Data section start
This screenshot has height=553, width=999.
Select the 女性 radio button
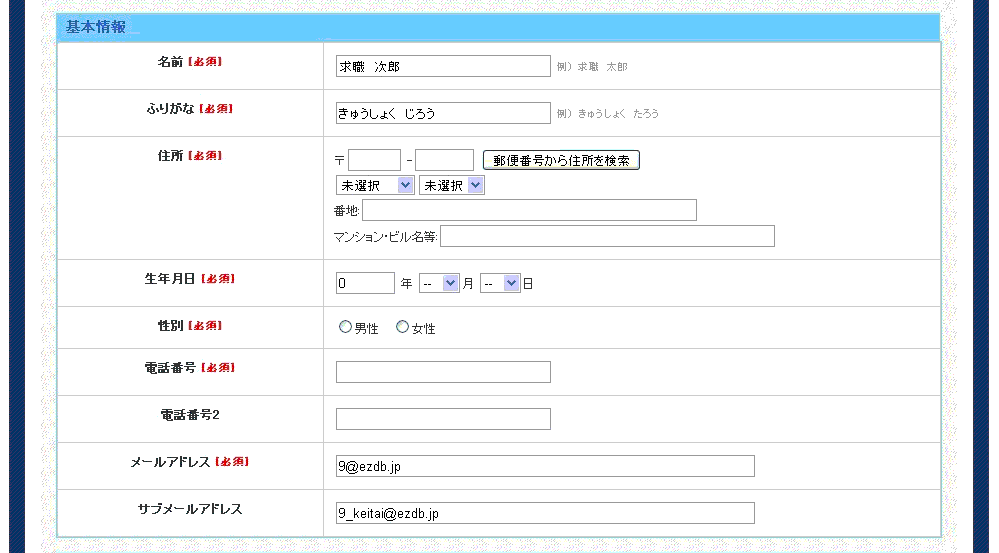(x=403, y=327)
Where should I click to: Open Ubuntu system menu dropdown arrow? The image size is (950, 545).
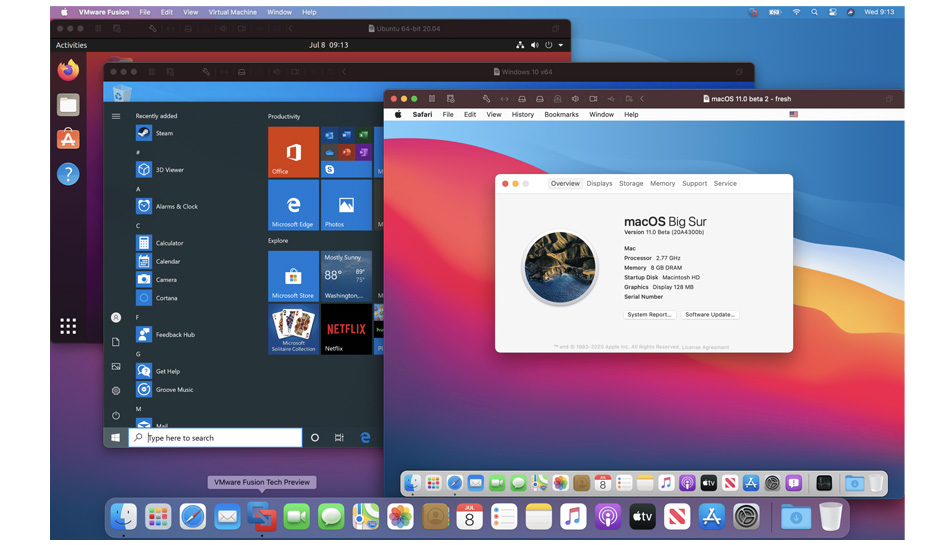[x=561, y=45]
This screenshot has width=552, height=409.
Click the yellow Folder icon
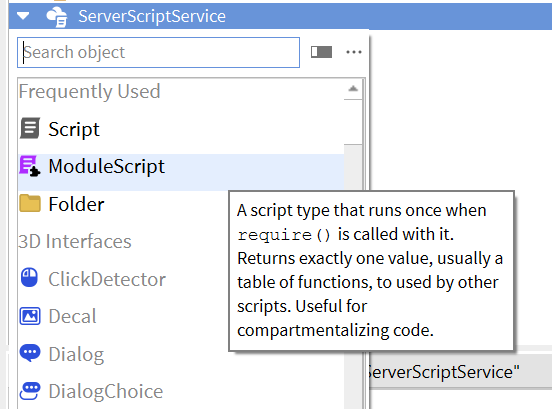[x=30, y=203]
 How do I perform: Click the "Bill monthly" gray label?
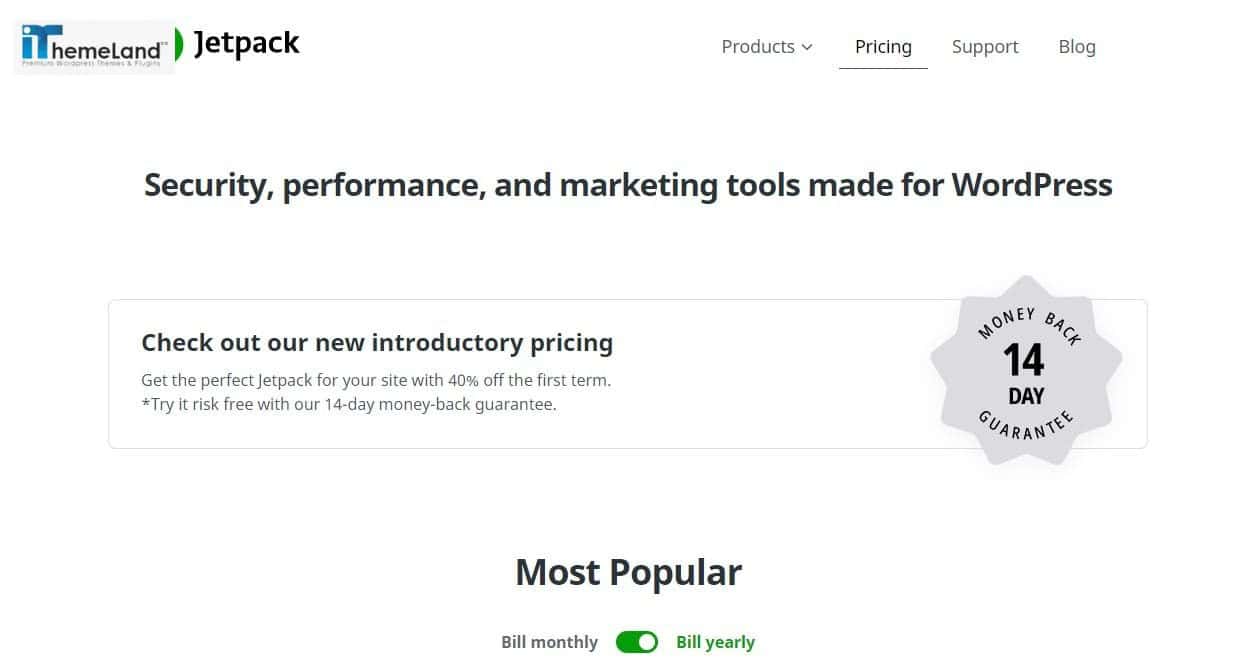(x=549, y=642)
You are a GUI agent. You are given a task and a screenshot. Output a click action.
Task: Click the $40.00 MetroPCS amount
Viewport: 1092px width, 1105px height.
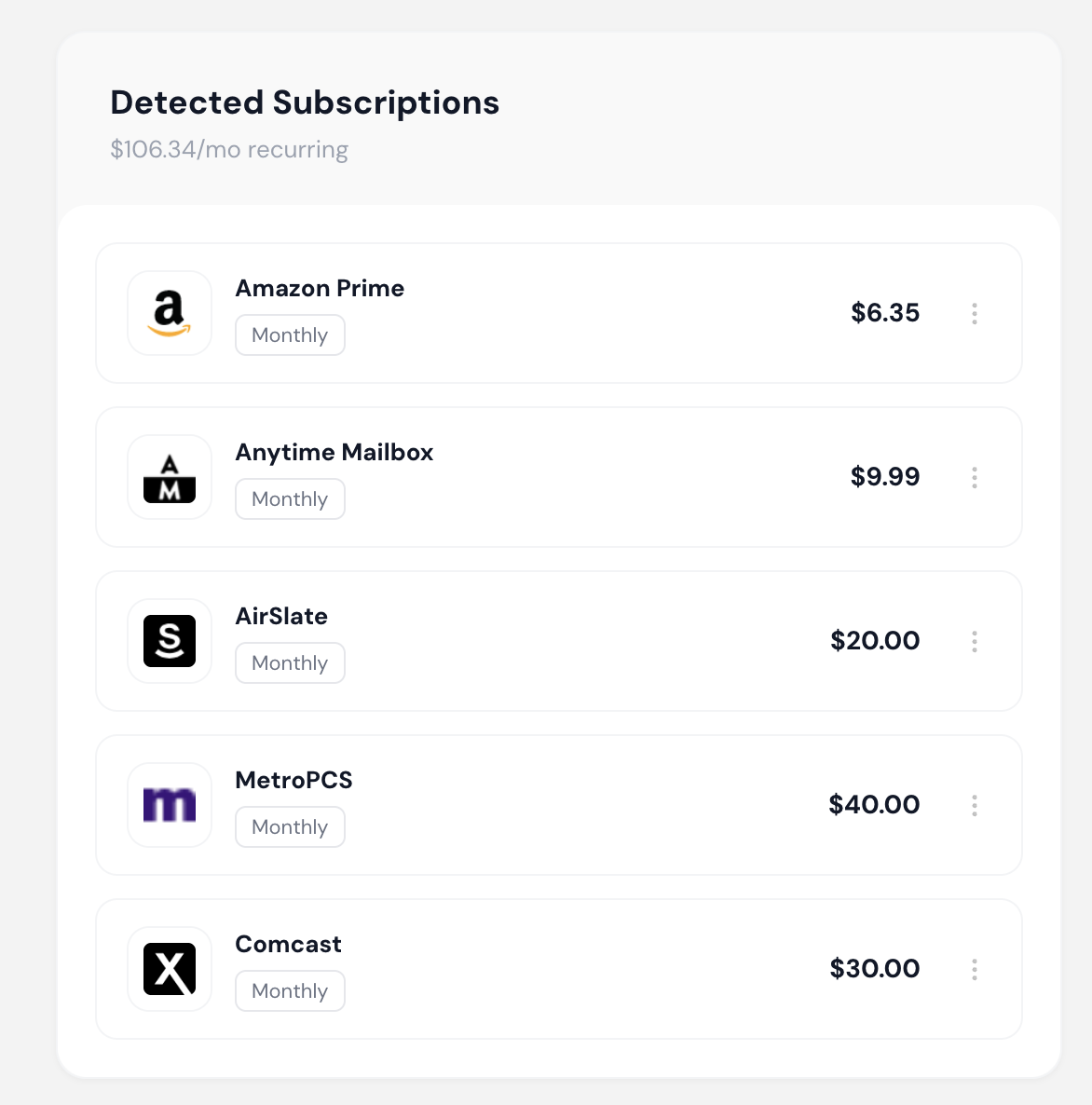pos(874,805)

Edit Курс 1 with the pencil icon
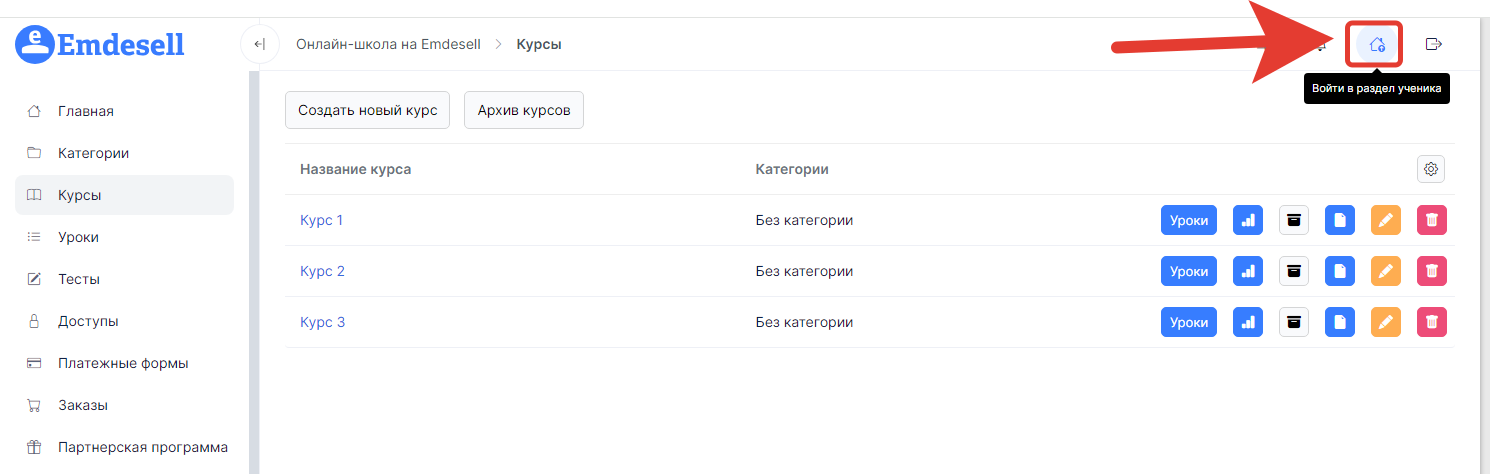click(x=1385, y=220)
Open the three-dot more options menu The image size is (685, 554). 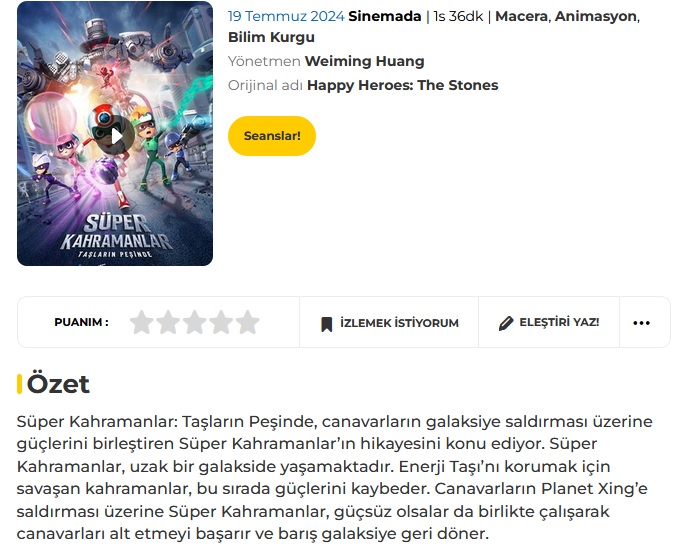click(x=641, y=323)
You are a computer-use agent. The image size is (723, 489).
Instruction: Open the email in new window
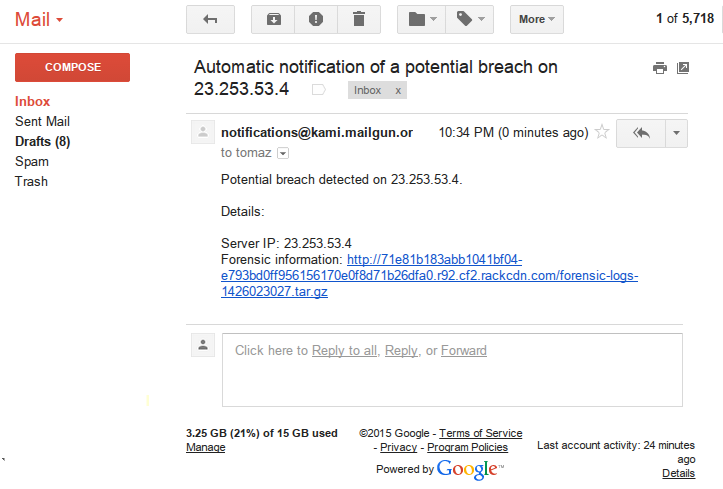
Data section end
▶ _Task objective_:
Every line from the one containing "You are a computer-use" through the last line of the data, both included, is to be repeated exactly; the pictures are to be left out.

▶ _Written solution_:
You are a computer-use agent. The image size is (723, 489).
Instruction: Open the email in new window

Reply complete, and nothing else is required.